**** TESTO FORNITO ****
SEZIONE PRIMA CIVILE

Composta dagli Ill.mi Sigg.ri Magistrati:

Dott. DE CHIARA Carlo – Presidente –

Dott. MELONI Marina – rel. Consigliere –

Dott. ACIERNO Maria – Consigliere –

Dott. PARISE Clotilde – Consigliere –

Dott. CARADONNA Lunella – Consigliere –

ha pronunciato la seguente:

ORDINANZA

sul ricorso 5683/2016 proposto da:

A.M., elettivamente domiciliata in Roma, Largo Somalia n. 67, presso lo studio dell’avvocato Gradara Rita, rappresentata e difesa da sè medesima unitamente agli avvocati Aureggi Ariatta Olimpia, Colombo Emanuela, giusta procura in calce al ricorso;

– ricorrente –

contro

S.A., elettivamente domiciliato in Roma, Via Salaria n. 292, presso lo studio dell’avvocato Baldi Francesco, rappresentato e difeso dall’avvocato Nicolini Oretta, giusta procura in calce al controricorso;

– controricorrente –

avverso la sentenza n. 3390/2015 della CORTE D’APPELLO di MILANO, depositata il 08/08/2015;

udita la relazione della causa svolta nella Camera di consiglio del 16/09/2020 dal Cons. Dott. MELONI MARINA.

FATTI DI CAUSA

La Corte di Appello di Milano con sentenza in data 4/6/2015, respinse la domanda di A.M. di dichiarazione di efficacia della sentenza emessa in data 31/5/2012 dal Tribunale Ecclesiastico Regionale Lombardo e confermata con provvedimento del 22/2/2013 dal Tribunale Ecclesiastico Regionale Ligure, munita del decreto di esecutività emesso in data 17 settembre 2013 dal Supremo Tribunale della Segnatura Apostolica Regionale della Liguria, con la quale era stata dichiarata la nullità del matrimonio da lei contratto in ***** con S.A.A..
**** DATI REGISTRATI ****
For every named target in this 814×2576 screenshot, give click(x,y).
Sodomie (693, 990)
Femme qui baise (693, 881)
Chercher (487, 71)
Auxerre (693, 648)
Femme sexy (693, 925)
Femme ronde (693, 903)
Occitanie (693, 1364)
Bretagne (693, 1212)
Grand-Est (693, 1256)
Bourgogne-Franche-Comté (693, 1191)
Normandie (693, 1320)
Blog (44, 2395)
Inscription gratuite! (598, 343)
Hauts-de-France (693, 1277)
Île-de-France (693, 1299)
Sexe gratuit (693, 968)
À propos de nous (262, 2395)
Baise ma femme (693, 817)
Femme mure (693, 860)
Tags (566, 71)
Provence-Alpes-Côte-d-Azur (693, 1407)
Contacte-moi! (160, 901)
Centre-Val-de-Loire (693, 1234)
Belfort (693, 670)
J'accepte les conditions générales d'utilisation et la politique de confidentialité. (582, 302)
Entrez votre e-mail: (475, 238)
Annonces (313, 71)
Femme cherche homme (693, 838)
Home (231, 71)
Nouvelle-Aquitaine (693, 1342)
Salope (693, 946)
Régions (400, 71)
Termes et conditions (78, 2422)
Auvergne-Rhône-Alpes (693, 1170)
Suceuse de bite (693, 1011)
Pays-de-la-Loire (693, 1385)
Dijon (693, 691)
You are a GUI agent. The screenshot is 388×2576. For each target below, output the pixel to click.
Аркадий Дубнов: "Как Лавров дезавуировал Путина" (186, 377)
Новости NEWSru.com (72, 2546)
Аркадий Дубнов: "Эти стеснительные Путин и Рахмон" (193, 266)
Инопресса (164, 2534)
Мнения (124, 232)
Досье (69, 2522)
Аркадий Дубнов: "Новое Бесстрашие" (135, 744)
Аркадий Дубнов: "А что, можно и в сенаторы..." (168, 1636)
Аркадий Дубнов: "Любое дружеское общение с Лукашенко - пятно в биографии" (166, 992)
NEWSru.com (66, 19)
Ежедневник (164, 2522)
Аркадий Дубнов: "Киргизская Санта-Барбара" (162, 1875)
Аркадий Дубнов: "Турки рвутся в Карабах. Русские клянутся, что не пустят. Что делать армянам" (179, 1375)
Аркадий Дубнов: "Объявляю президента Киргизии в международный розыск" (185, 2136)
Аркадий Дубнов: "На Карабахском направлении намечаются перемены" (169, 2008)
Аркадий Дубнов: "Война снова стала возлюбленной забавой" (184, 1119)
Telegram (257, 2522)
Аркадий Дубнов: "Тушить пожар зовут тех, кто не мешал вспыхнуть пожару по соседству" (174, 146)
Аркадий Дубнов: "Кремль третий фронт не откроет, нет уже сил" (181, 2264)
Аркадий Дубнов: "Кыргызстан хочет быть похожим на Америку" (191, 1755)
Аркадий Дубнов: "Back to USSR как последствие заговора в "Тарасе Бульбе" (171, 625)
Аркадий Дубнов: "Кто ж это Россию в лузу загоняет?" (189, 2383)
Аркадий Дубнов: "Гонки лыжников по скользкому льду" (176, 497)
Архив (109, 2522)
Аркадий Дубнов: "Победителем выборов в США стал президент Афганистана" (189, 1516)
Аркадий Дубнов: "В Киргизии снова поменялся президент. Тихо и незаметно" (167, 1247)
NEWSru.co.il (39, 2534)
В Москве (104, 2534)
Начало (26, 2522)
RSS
****
> CONSEGNA SCRITTA
Prosegui l'ordinanza sulla nullità del matrimonio dichiarata dal tribunale ecclesiastico, ripartendo subito dopo l'ultima frase.

> RISULTATO DELL'ESERCIZIO
Avverso tale sentenza ha proposto ricorso in cassazione A.M. affidato a due motivi e memoria. S.A. resiste con controricorso.

RAGIONI DELLA DECISIONE

Il Collegio ha disposto che la motivazione della presente ordinanza sia redatta in forma semplificata non ponendosi nel ricorso questioni di rilevanza nomofilattica.

Con il primo motivo di ricorso, la ricorrente denuncia la violazione e falsa applicazione dell’art. 2697 c.c., in riferimento all’art. 360 c.p.c., comma 1, n. 3, in quanto il giudice territoriale ha violato il principio dell’onere della prova e negato la dichiarazione di efficacia in Italia della sentenza emessa in data 31/5/2012 dal Tribunale Ecclesiastico Regionale Lombardo e confermata con provvedimento del 22/2/2013 dal Tribunale Ecclesiastico Regionale Ligure, munita del decreto di esecutività emesso in data 17 settembre 2013 dal Supremo Tribunale della Segnatura Apostolica Regionale della Liguria, per contrarietà all’ordine pubblico interno per essere il matrimonio durato più di tre anni nonostante il coniuge S.A., sul quale gravava l’onere, non abbia provato che la convivenza era durata più di tre anni.

Con il secondo motivo di ricorso, la ricorrente denuncia la violazione e falsa applicazione dell’art. 2727 e 2729 c.c., in riferimento all’art. 360 c.p.c., comma 1, n. 3, in quanto il giudice territoriale ha ritenuto che la convivenza coniugale era durata più di tre anni sulla base di fatti che non integravano in alcun modo presunzioni gravi, precise o concordanti.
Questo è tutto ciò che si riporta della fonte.